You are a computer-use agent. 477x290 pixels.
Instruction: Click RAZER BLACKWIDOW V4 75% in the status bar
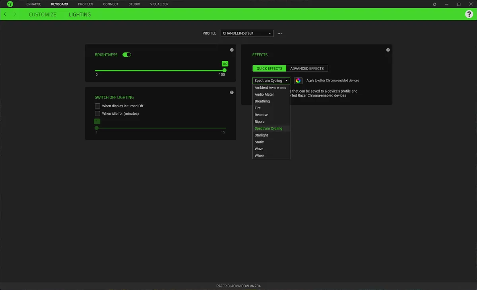239,286
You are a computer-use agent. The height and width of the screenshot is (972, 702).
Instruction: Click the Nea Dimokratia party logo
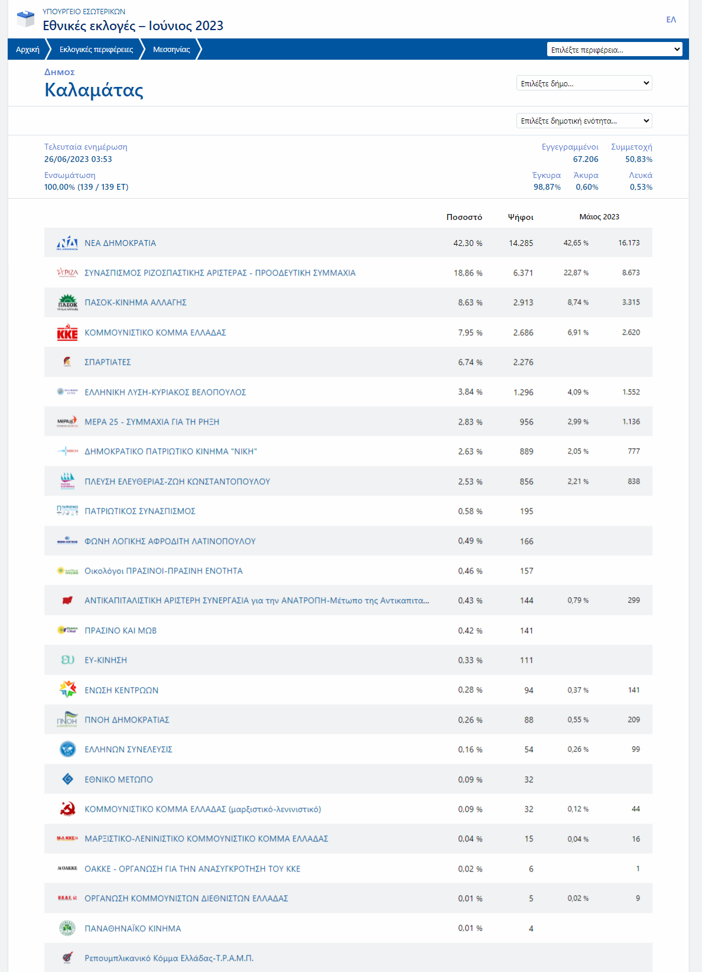67,243
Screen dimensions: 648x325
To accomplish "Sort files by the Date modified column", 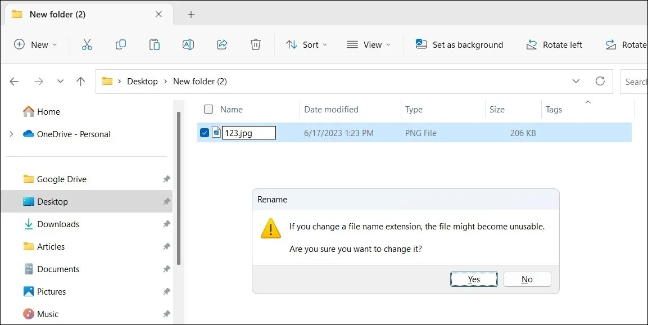I will pos(332,109).
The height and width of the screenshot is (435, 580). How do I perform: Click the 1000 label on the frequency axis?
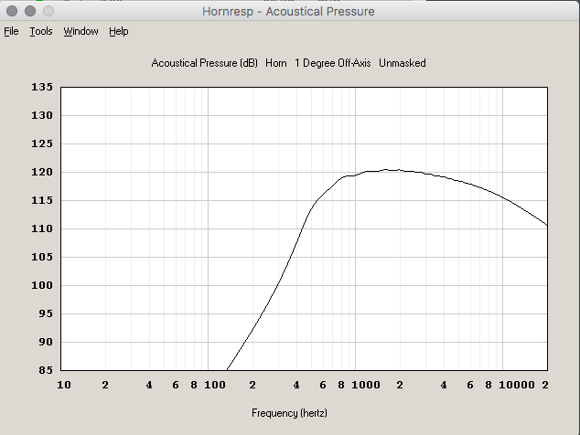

════════

What you should do:
Among the records above, find the lines that contain "height" and copy every one.

Your solution:
You are a computer-use agent. The height and width of the screenshot is (972, 702).
The height and width of the screenshot is (435, 580). How do I perform: Click the 1000 label on the frequency axis?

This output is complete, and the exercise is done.